YOUR OBJECTIVE:
The full set of entries is to be returned word for word.

RECORDS TO PROCESS:
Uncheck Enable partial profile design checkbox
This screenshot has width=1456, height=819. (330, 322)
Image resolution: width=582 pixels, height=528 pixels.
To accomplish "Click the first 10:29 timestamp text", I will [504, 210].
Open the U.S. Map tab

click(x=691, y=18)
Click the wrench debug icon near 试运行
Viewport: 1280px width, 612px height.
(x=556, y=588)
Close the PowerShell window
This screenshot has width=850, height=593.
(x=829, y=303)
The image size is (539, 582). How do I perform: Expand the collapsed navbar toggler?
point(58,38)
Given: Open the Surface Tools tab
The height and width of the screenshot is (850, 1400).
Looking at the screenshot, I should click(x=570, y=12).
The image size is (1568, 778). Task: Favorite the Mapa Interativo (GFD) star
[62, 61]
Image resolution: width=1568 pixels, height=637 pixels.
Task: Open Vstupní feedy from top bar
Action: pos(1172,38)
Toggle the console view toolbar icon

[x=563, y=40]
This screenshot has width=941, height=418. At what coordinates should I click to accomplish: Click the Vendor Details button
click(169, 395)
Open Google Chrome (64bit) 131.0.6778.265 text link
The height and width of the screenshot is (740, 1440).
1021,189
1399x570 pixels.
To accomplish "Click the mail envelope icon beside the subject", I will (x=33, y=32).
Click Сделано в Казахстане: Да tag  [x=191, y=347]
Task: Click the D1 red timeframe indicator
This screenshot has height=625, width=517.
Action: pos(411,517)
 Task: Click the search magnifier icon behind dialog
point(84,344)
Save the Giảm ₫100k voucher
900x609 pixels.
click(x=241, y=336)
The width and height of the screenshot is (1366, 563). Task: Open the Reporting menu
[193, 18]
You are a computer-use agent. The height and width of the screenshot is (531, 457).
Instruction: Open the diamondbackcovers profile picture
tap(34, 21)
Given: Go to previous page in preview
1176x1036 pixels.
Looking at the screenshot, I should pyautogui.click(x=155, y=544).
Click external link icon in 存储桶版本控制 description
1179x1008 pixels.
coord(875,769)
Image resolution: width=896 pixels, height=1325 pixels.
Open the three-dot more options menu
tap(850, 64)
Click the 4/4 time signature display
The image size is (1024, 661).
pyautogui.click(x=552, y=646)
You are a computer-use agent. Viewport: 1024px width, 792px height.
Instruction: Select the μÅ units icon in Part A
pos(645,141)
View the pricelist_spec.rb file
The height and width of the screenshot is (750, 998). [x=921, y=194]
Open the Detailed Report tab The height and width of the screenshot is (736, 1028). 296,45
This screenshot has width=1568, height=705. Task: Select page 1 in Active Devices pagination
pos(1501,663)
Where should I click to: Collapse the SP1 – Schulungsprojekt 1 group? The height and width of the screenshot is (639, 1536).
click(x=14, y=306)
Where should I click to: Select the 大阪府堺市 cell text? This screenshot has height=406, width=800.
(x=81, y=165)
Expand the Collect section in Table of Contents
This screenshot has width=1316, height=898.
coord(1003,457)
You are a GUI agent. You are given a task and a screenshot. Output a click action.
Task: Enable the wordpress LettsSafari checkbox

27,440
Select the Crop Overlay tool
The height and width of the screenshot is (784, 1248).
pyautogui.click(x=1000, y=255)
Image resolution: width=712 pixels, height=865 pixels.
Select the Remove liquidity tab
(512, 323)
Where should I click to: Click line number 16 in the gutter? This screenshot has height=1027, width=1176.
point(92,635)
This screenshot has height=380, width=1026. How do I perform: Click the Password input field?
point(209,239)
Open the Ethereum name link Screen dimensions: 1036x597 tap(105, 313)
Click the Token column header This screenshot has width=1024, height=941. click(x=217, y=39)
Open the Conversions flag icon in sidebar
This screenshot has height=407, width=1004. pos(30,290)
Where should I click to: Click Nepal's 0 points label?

SOLUTION FOR THIS TASK:
Uncheck Enable partial profile design checkbox
This screenshot has width=1456, height=819. (330, 322)
Image resolution: width=582 pixels, height=528 pixels.
To accomplish "Click the first 10:29 timestamp text", I will [504, 210].
Open the U.S. Map tab

click(x=691, y=18)
Click the wrench debug icon near 试运行
Viewport: 1280px width, 612px height.
(x=556, y=588)
Close the PowerShell window
This screenshot has width=850, height=593.
(x=829, y=303)
The image size is (539, 582). How do I perform: Expand the collapsed navbar toggler?
point(58,38)
Given: Open the Surface Tools tab
The height and width of the screenshot is (850, 1400).
Looking at the screenshot, I should click(x=570, y=12).
The image size is (1568, 778). Task: Favorite the Mapa Interativo (GFD) star
[62, 61]
Image resolution: width=1568 pixels, height=637 pixels.
Task: Open Vstupní feedy from top bar
Action: pos(1172,38)
Toggle the console view toolbar icon

[x=563, y=40]
This screenshot has width=941, height=418. At what coordinates should I click to accomplish: Click the Vendor Details button
click(169, 395)
Open Google Chrome (64bit) 131.0.6778.265 text link
The height and width of the screenshot is (740, 1440).
1021,189
1399x570 pixels.
To accomplish "Click the mail envelope icon beside the subject", I will (x=33, y=32).
Click Сделано в Казахстане: Да tag  [x=191, y=347]
Task: Click the D1 red timeframe indicator
This screenshot has height=625, width=517.
Action: pos(411,517)
 Task: Click the search magnifier icon behind dialog
point(84,344)
Save the Giảm ₫100k voucher
900x609 pixels.
click(x=241, y=336)
The width and height of the screenshot is (1366, 563). Task: Open the Reporting menu
[193, 18]
You are a computer-use agent. The height and width of the screenshot is (531, 457).
Instruction: Open the diamondbackcovers profile picture
tap(34, 21)
Given: Go to previous page in preview
1176x1036 pixels.
Looking at the screenshot, I should pyautogui.click(x=155, y=544).
Click external link icon in 存储桶版本控制 description
1179x1008 pixels.
coord(875,769)
Image resolution: width=896 pixels, height=1325 pixels.
Open the three-dot more options menu
tap(850, 64)
Click the 4/4 time signature display
The image size is (1024, 661).
pyautogui.click(x=552, y=646)
You are a computer-use agent. Viewport: 1024px width, 792px height.
Instruction: Select the μÅ units icon in Part A
pos(645,141)
View the pricelist_spec.rb file
The height and width of the screenshot is (750, 998). [x=921, y=194]
Open the Detailed Report tab The height and width of the screenshot is (736, 1028). 296,45
This screenshot has width=1568, height=705. Task: Select page 1 in Active Devices pagination
pos(1501,663)
Where should I click to: Collapse the SP1 – Schulungsprojekt 1 group? The height and width of the screenshot is (639, 1536).
click(x=14, y=306)
Where should I click to: Select the 大阪府堺市 cell text? This screenshot has height=406, width=800.
(x=81, y=165)
Expand the Collect section in Table of Contents
This screenshot has width=1316, height=898.
coord(1003,457)
You are a GUI agent. You are given a task and a screenshot. Output a click action.
Task: Enable the wordpress LettsSafari checkbox

27,440
Select the Crop Overlay tool
The height and width of the screenshot is (784, 1248).
pyautogui.click(x=1000, y=255)
Image resolution: width=712 pixels, height=865 pixels.
Select the Remove liquidity tab
(512, 323)
Where should I click to: Click line number 16 in the gutter? This screenshot has height=1027, width=1176.
point(92,635)
This screenshot has height=380, width=1026. How do I perform: Click the Password input field?
point(209,239)
Open the Ethereum name link Screen dimensions: 1036x597 tap(105, 313)
Click the Token column header This screenshot has width=1024, height=941. click(x=217, y=39)
Open the Conversions flag icon in sidebar
This screenshot has height=407, width=1004. pos(30,290)
Where should I click to: Click Nepal's 0 points label?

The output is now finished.